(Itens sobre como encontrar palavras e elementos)
——

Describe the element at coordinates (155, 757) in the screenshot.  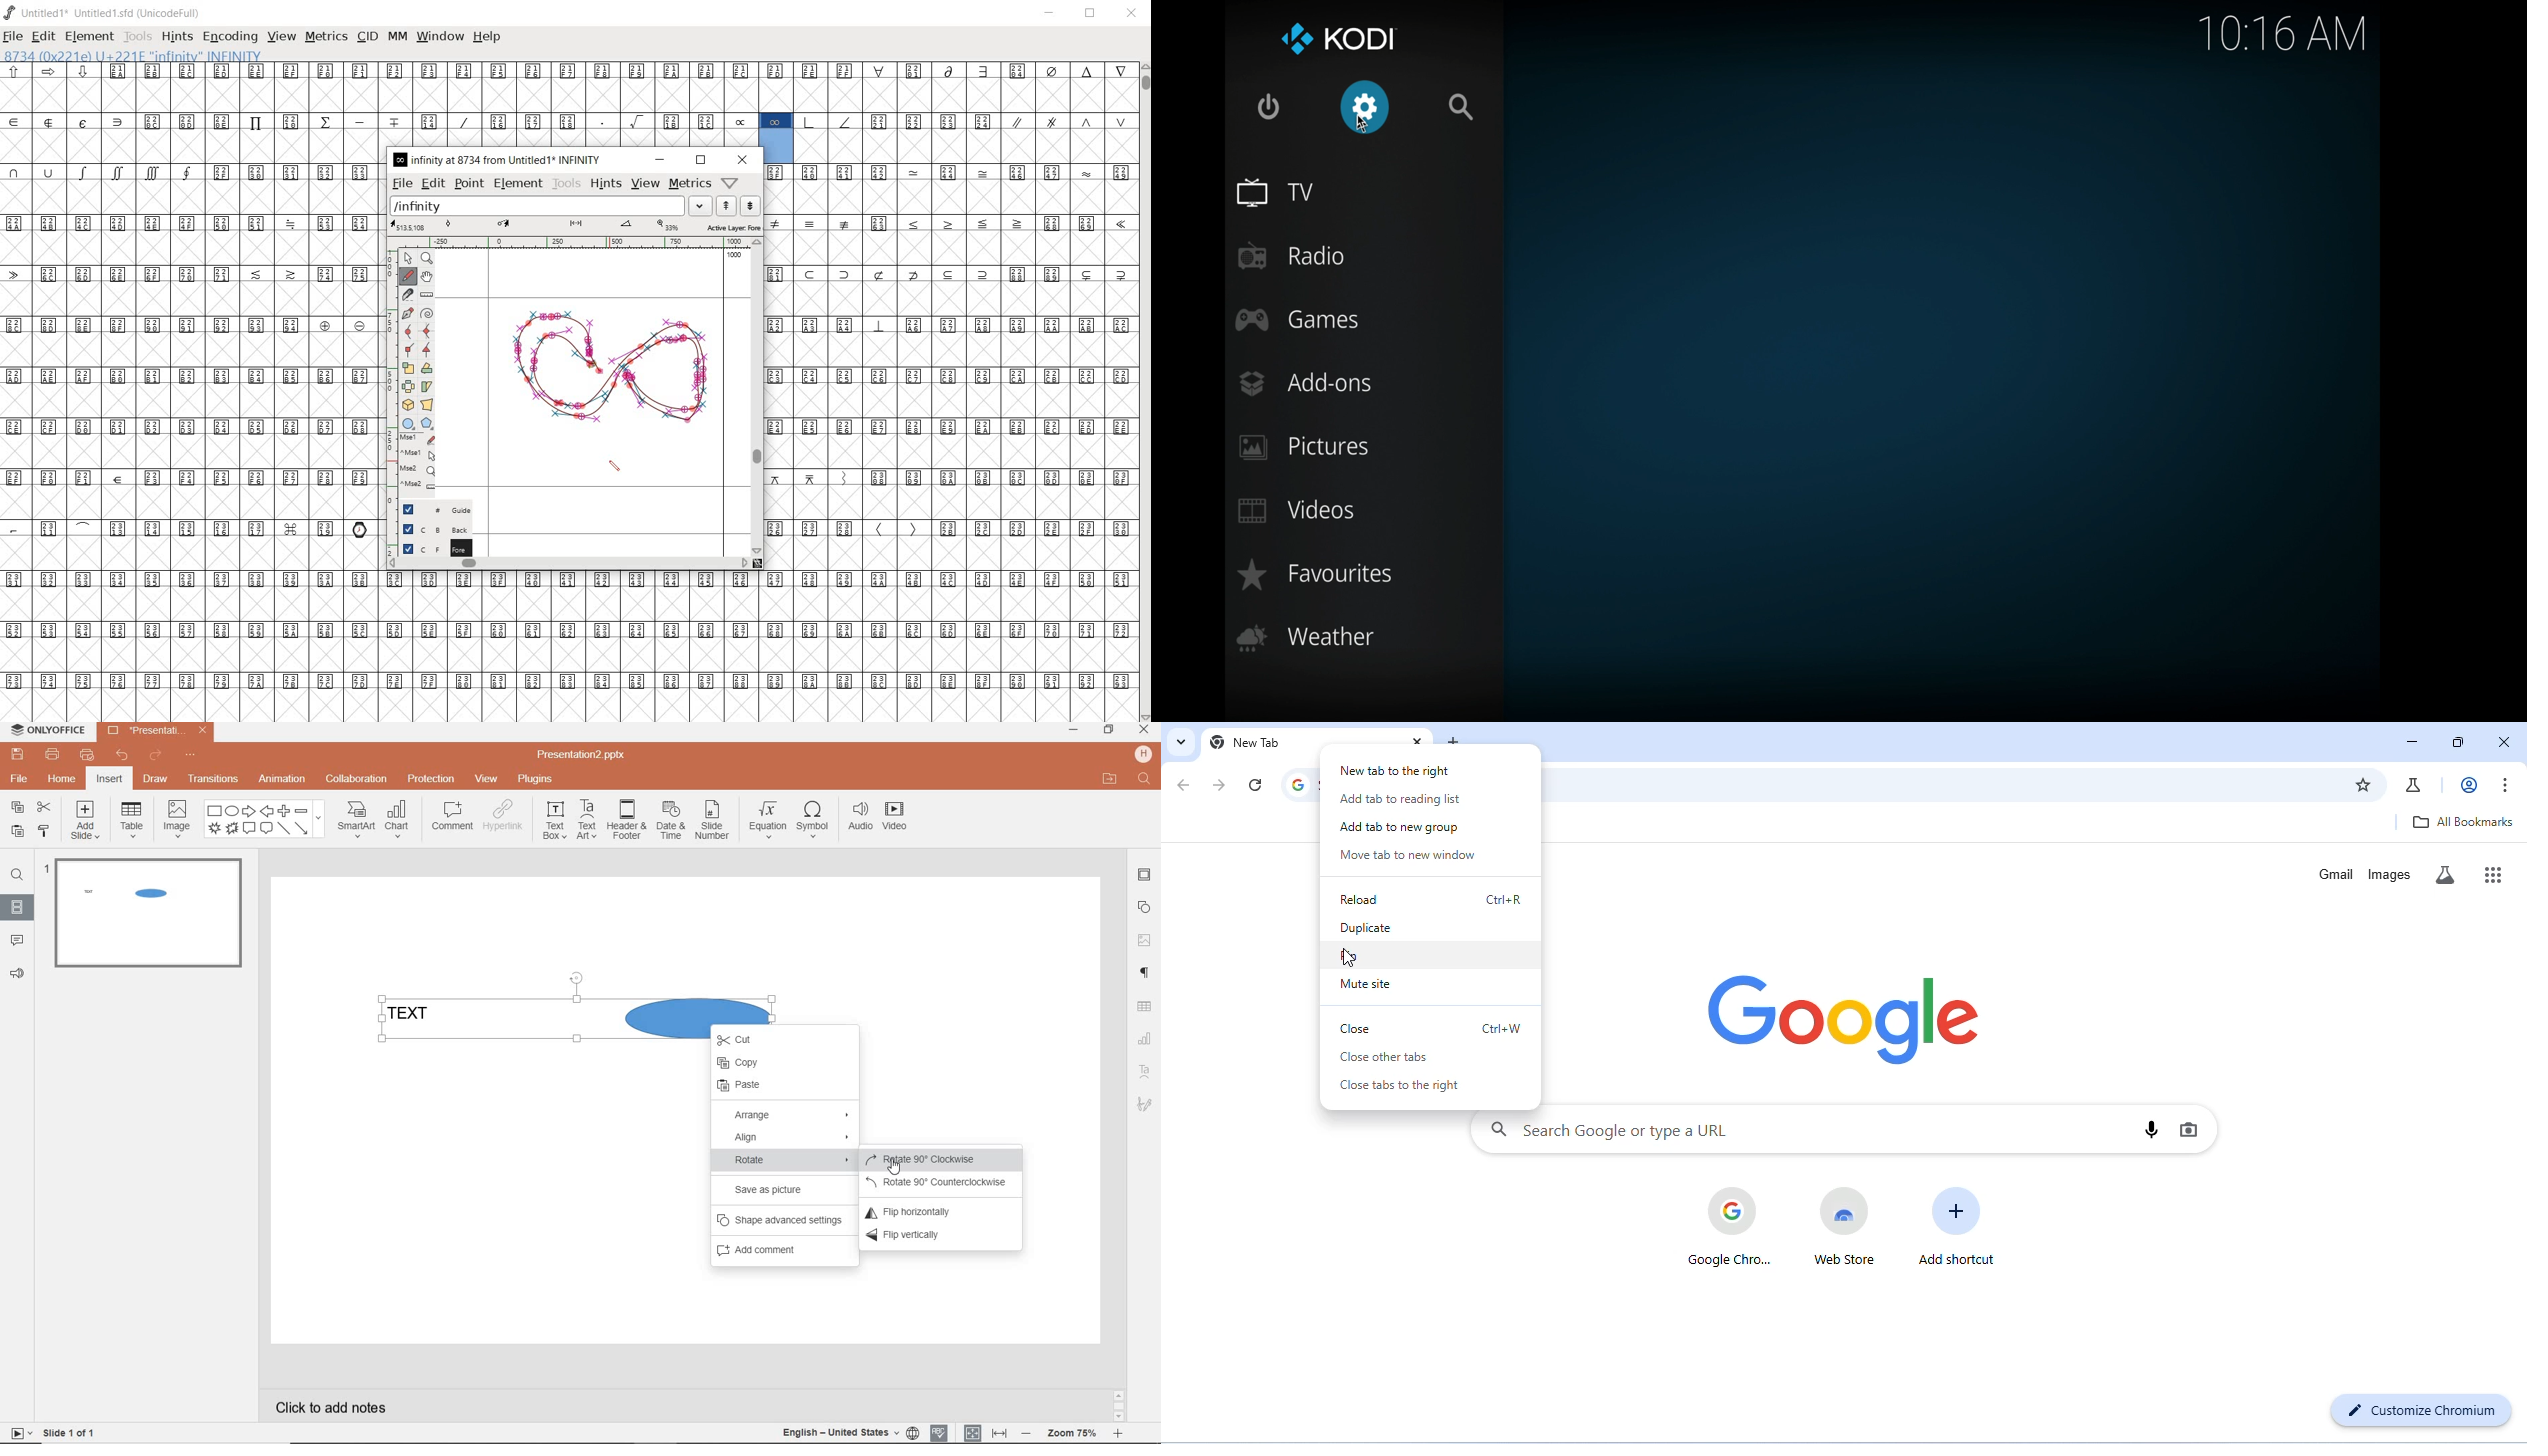
I see `redo` at that location.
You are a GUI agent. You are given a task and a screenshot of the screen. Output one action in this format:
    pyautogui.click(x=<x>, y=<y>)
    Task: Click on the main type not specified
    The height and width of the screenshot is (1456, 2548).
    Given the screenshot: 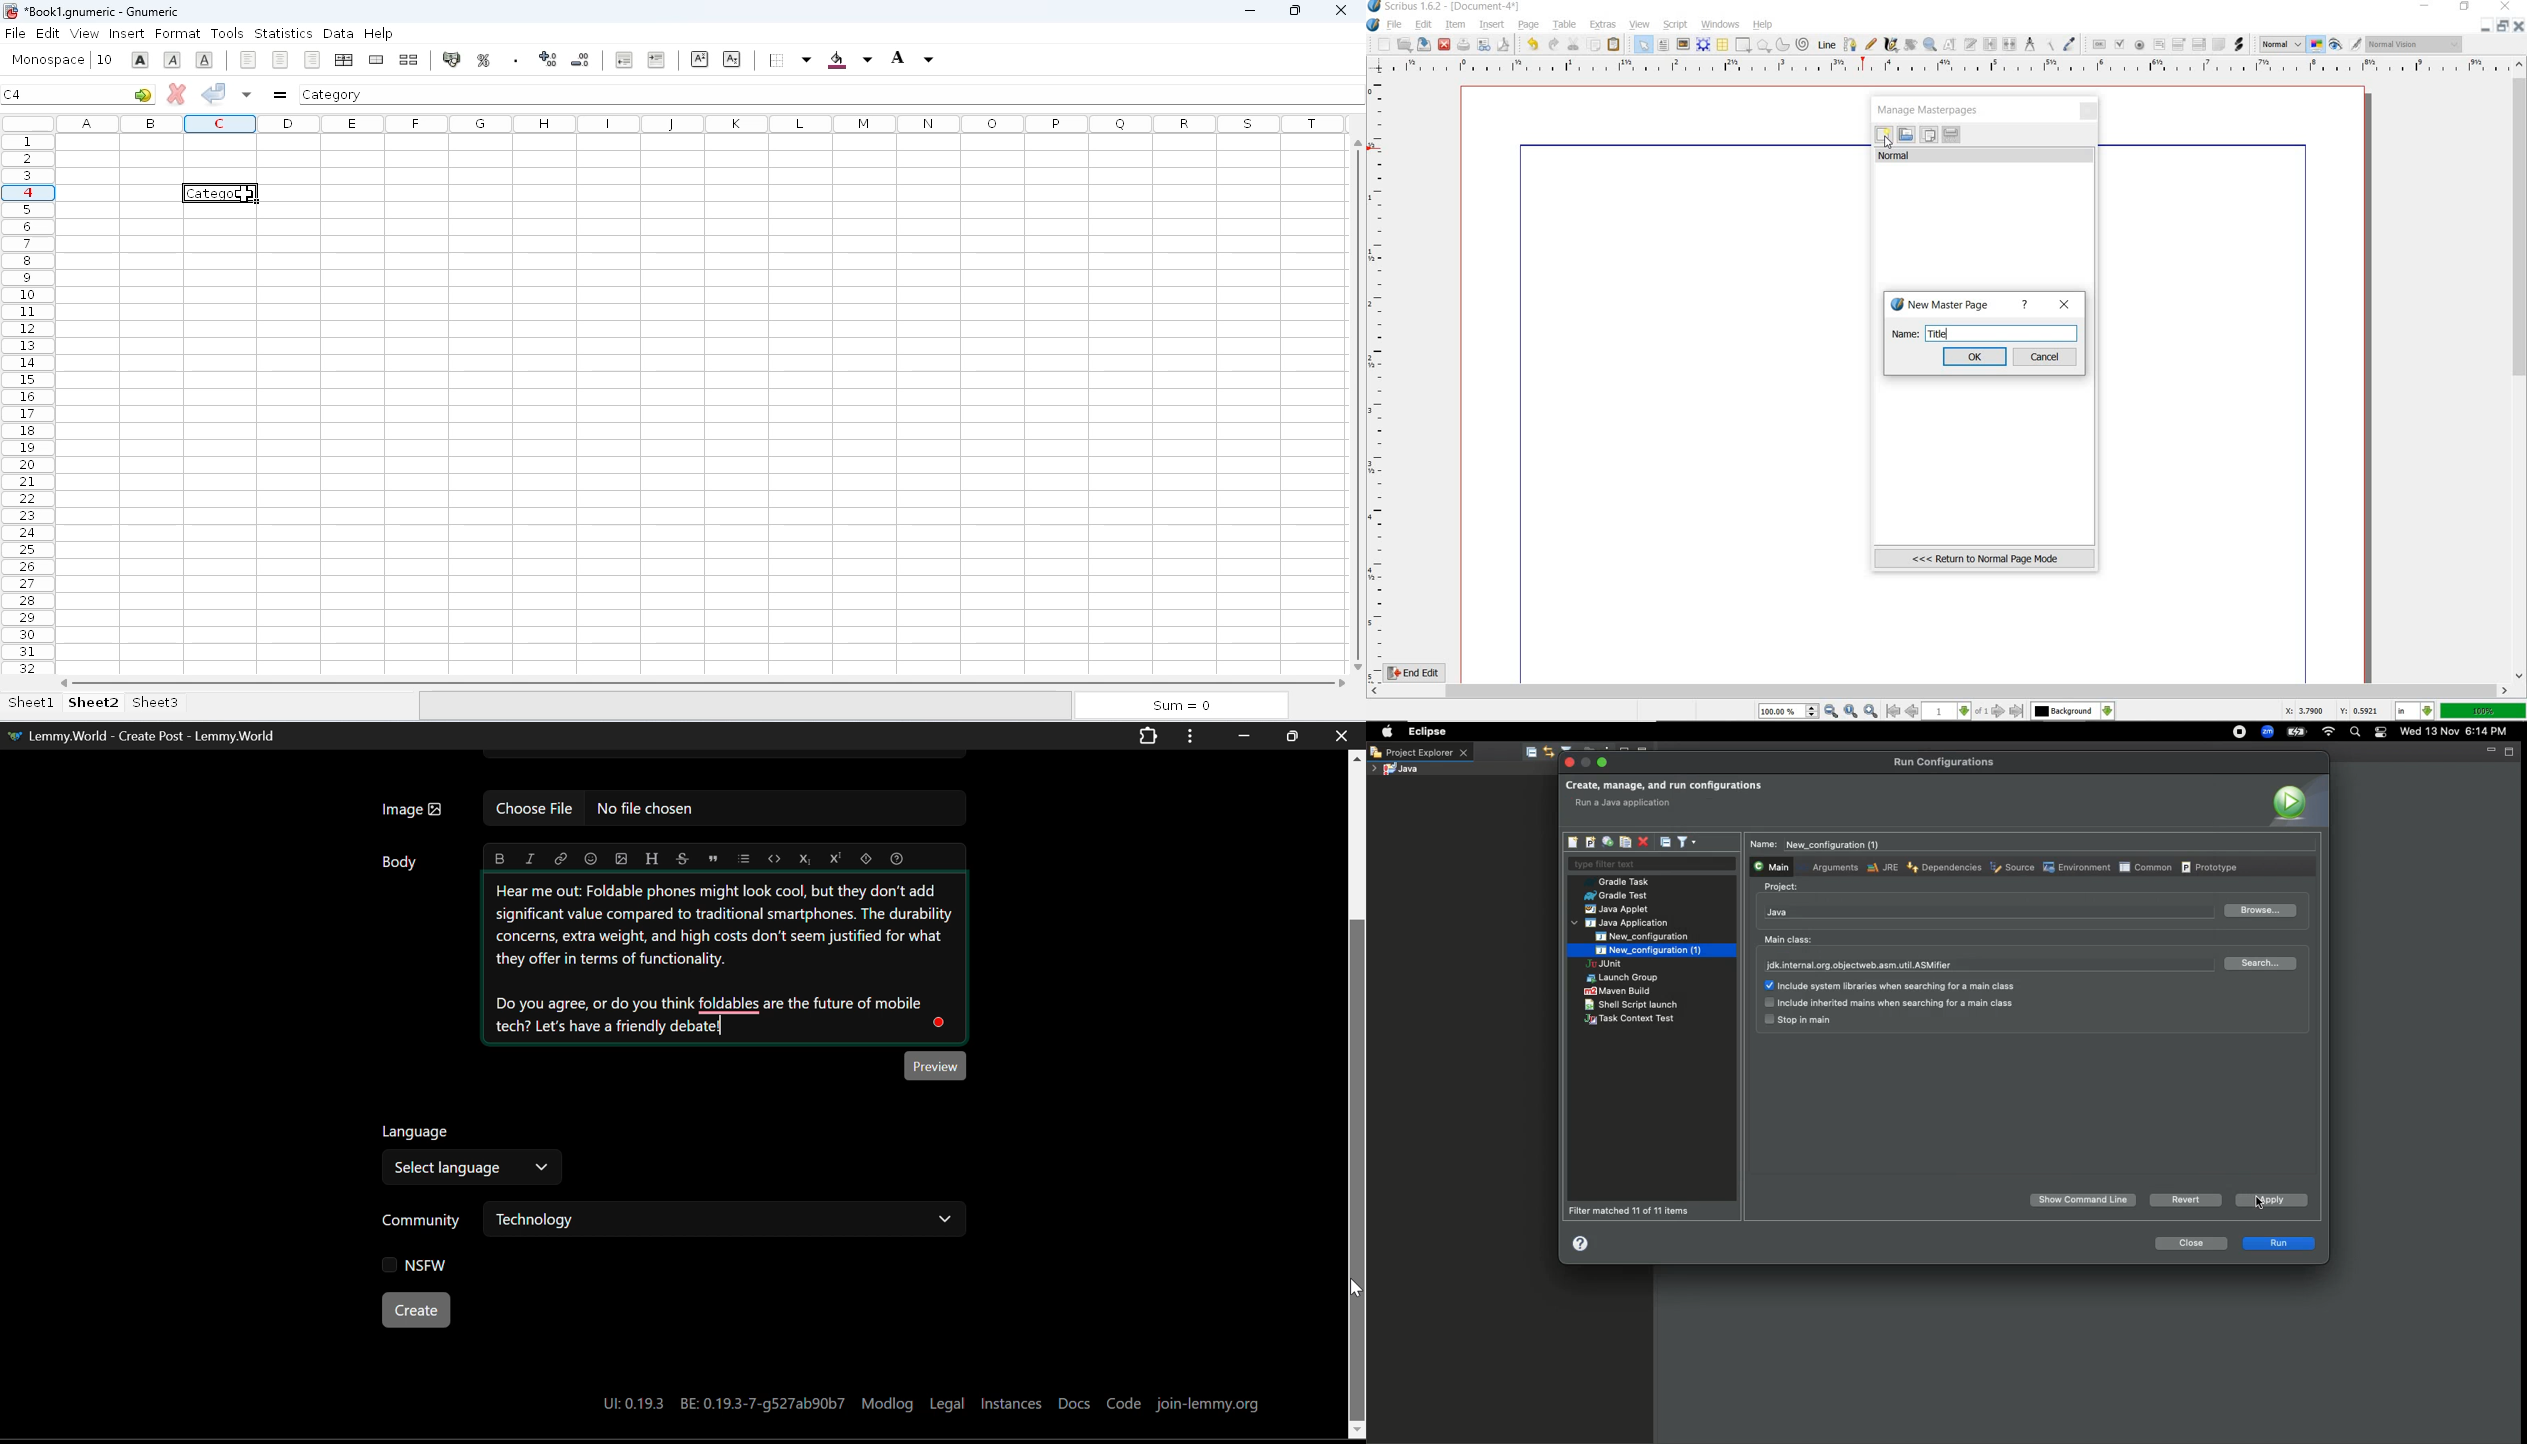 What is the action you would take?
    pyautogui.click(x=1628, y=804)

——

§ **Tarefa proposta**: Transcreva literalmente os itens, começando pela primeira linha e parando após a linha que contém "at that location.". Não inclua as imagens na transcrição.

§ **Resultado obtido**:
Describe the element at coordinates (155, 757) in the screenshot.  
I see `redo` at that location.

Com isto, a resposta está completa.